Does the description disclose side effects, auth requirements, rate limits, or destructive behavior?

With no annotations provided, the description carries the full disclosure burden. It adds valuable behavioral context that the core melody and lyrics are preserved while arrangement changes, and mentions the Task ID return indicating async behavior. However, it omits explicit confirmation that the original audio_id remains unmodified or details about processing time expectations.

Agents need to know what a tool does to the world before calling it. Descriptions should go beyond structured annotations to explain consequences.

Conciseness5/5

Is the description appropriately sized, front-loaded, and free of redundancy?

The description is efficiently structured with clear sections (purpose, explanation, usage conditions, returns). Every sentence conveys distinct information; there is no redundancy or filler content. The bullet points are appropriately specific and scannable.

Shorter descriptions cost fewer tokens and are easier for agents to parse. Every sentence should earn its place.

Completeness4/5

Given the tool's complexity, does the description cover enough for an agent to succeed on first attempt?

Given the 100% schema coverage and existence of an output schema (which handles return value documentation), the description provides sufficient context for a 5-parameter creative tool. It adequately covers the transformation concept and usage scenarios, though it could briefly acknowledge the asynchronous task-based pattern implied by the Task ID return.

Complex tools with many parameters or behaviors need more documentation. Simple tools need less. This dimension scales expectations accordingly.

Parameters3/5

Does the description clarify parameter syntax, constraints, interactions, or defaults beyond what the schema provides?

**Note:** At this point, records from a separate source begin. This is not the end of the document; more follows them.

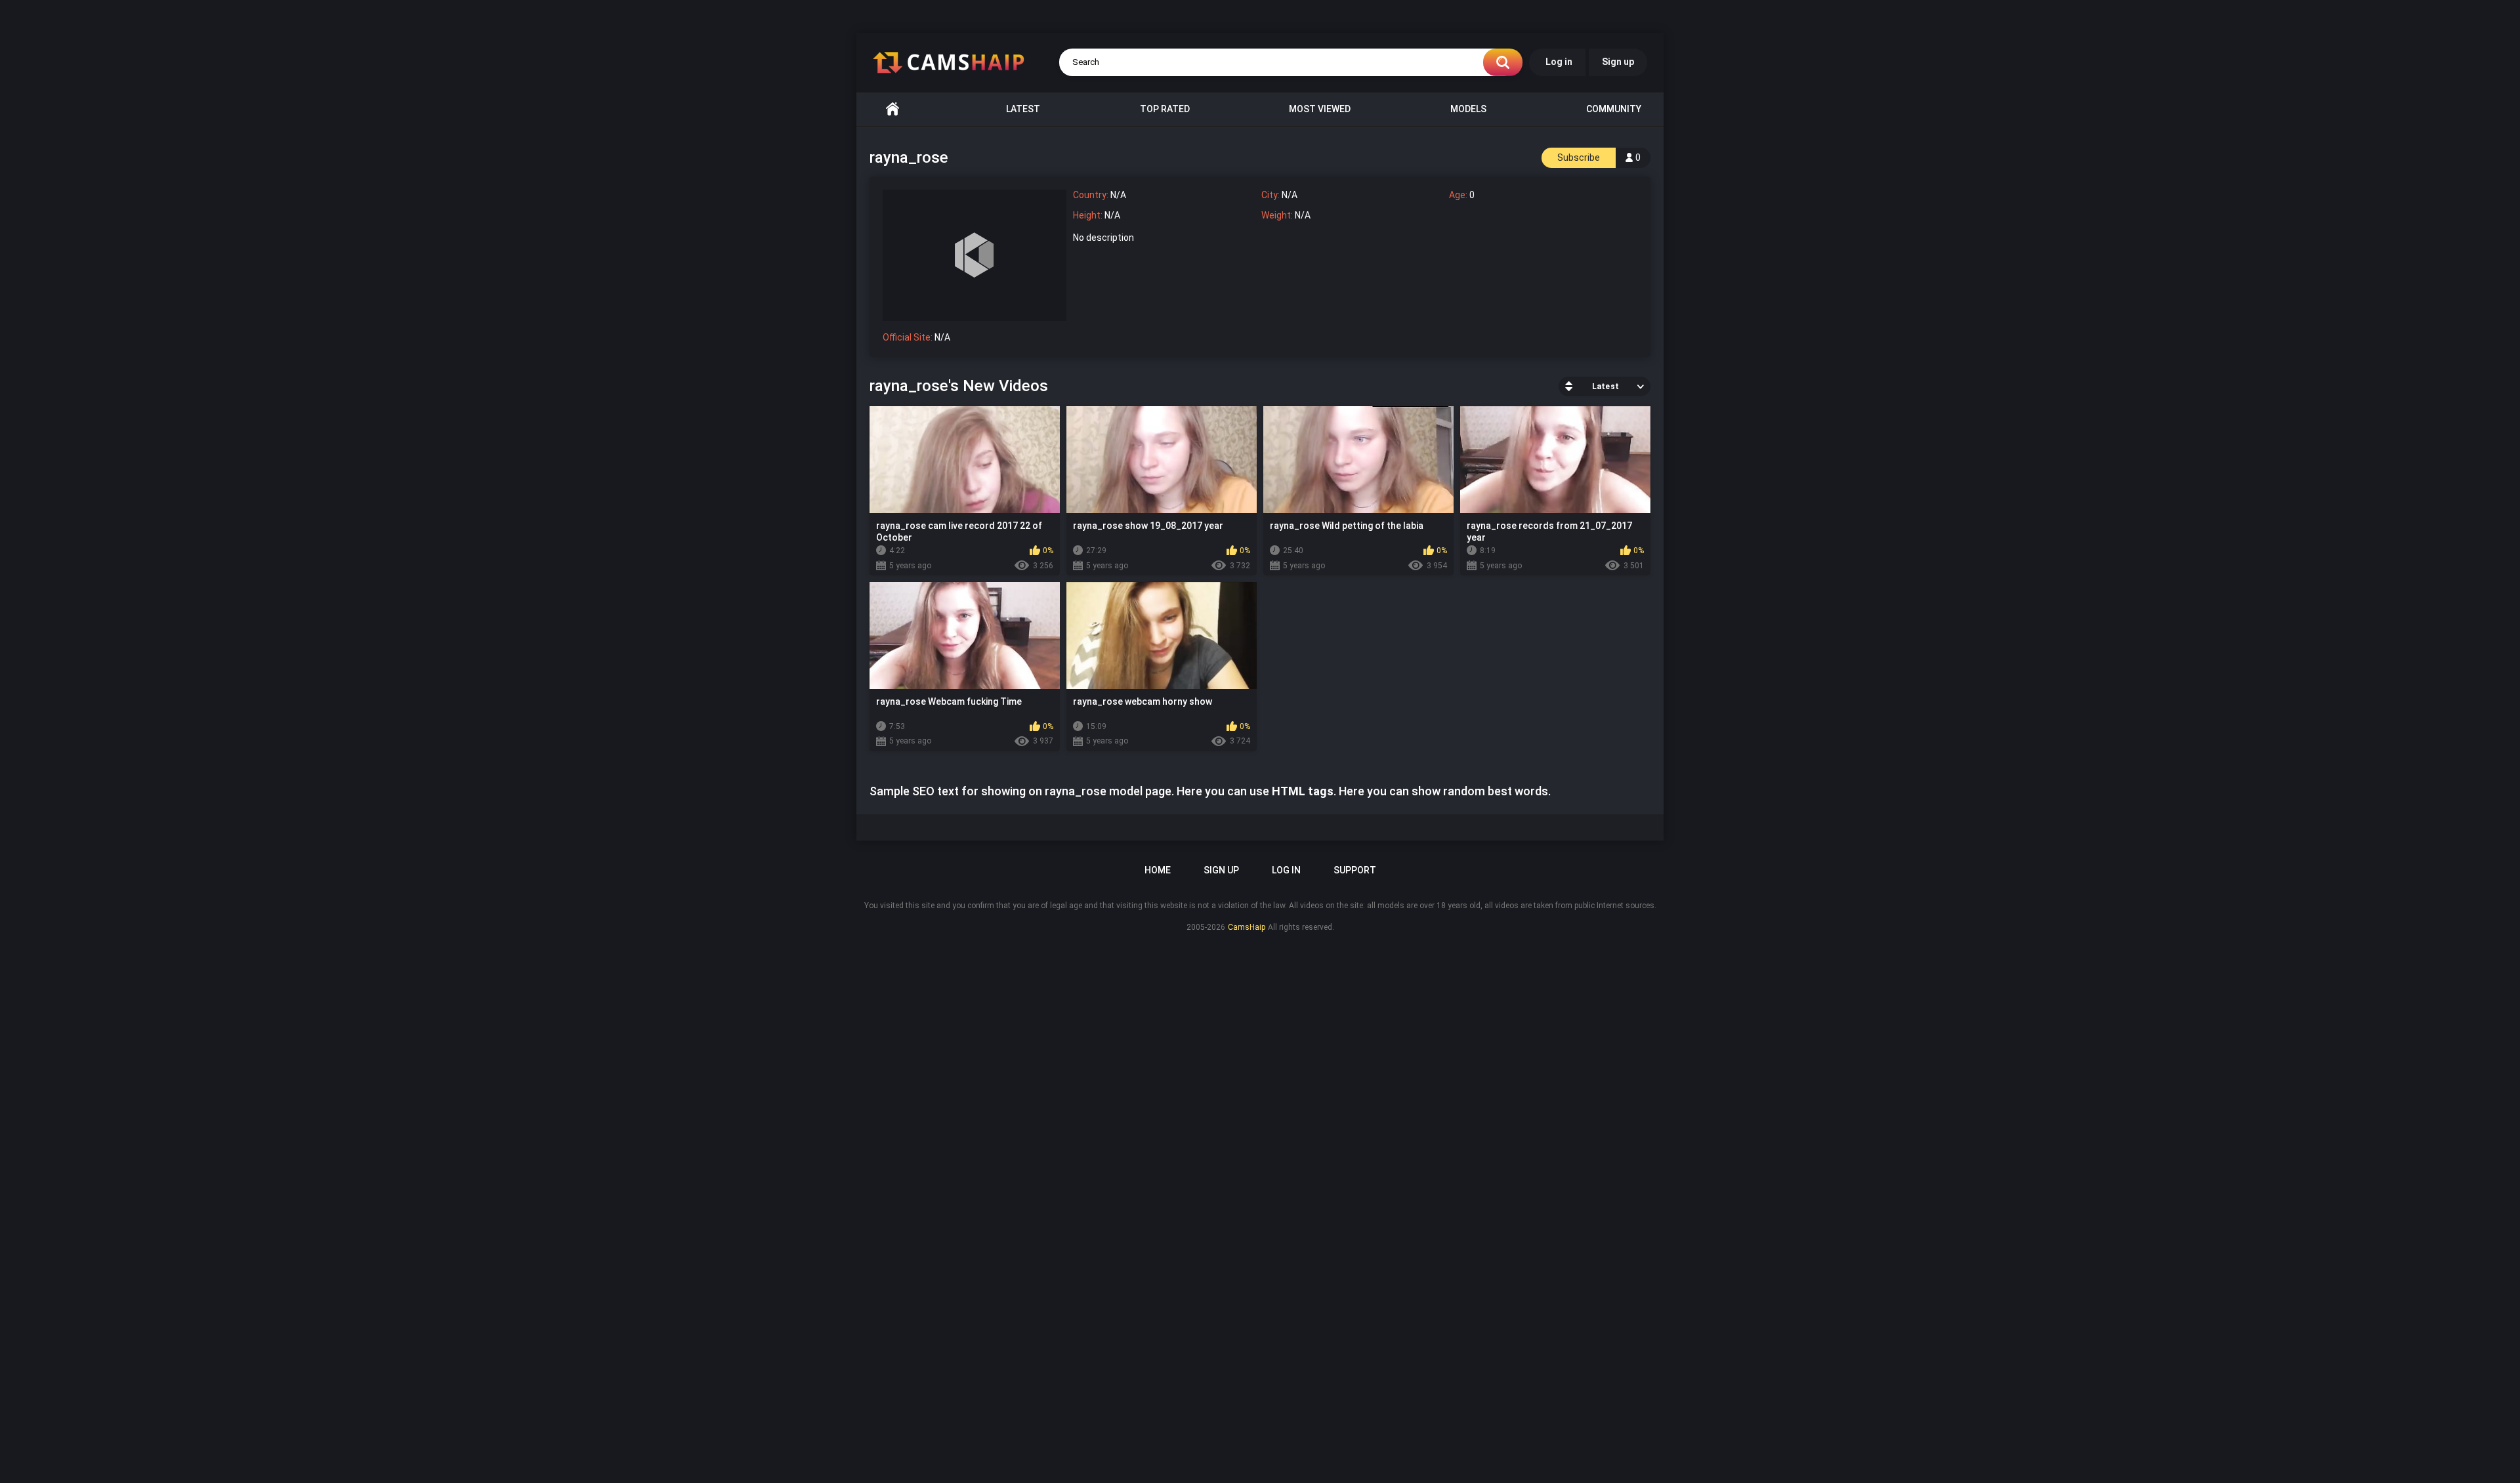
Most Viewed (1320, 109)
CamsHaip (1246, 927)
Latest (1023, 109)
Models (1468, 109)
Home (892, 109)
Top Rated (1165, 109)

Schema description coverage is 100%, establishing a baseline of 3. The description conceptually maps to the 'style' and 'prompt' parameters by discussing genres and moods, but does not add syntax guidance, parameter relationships, or formatting details beyond what the schema already provides.

Input schemas describe structure but not intent. Descriptions should explain non-obvious parameter relationships and valid value ranges.

Purpose5/5

Does the description clearly state what the tool does and how it differs from similar tools?

The description opens with a specific verb-resource pair ('Create a cover or remix version of an existing song') and clearly distinguishes this tool's function—transforming existing audio while keeping core melody and lyrics—from generic generation tools in the sibling list.

Agents choose between tools based on descriptions. A clear purpose with a specific verb and resource helps agents select the right tool.

Usage Guidelines4/5

Does the description explain when to use this tool, when not to, or what alternatives exist?

The 'Use this when:' section provides three concrete scenarios (different genre, acoustic/unplugged, remix vibe) that clearly signal when to select this tool. However, it lacks explicit exclusions or named alternatives (e.g., 'use suno_generate_music for original compositions instead').

Agents often have multiple tools that could apply. Explicit usage guidance like "use X instead of Y when Z" prevents misuse.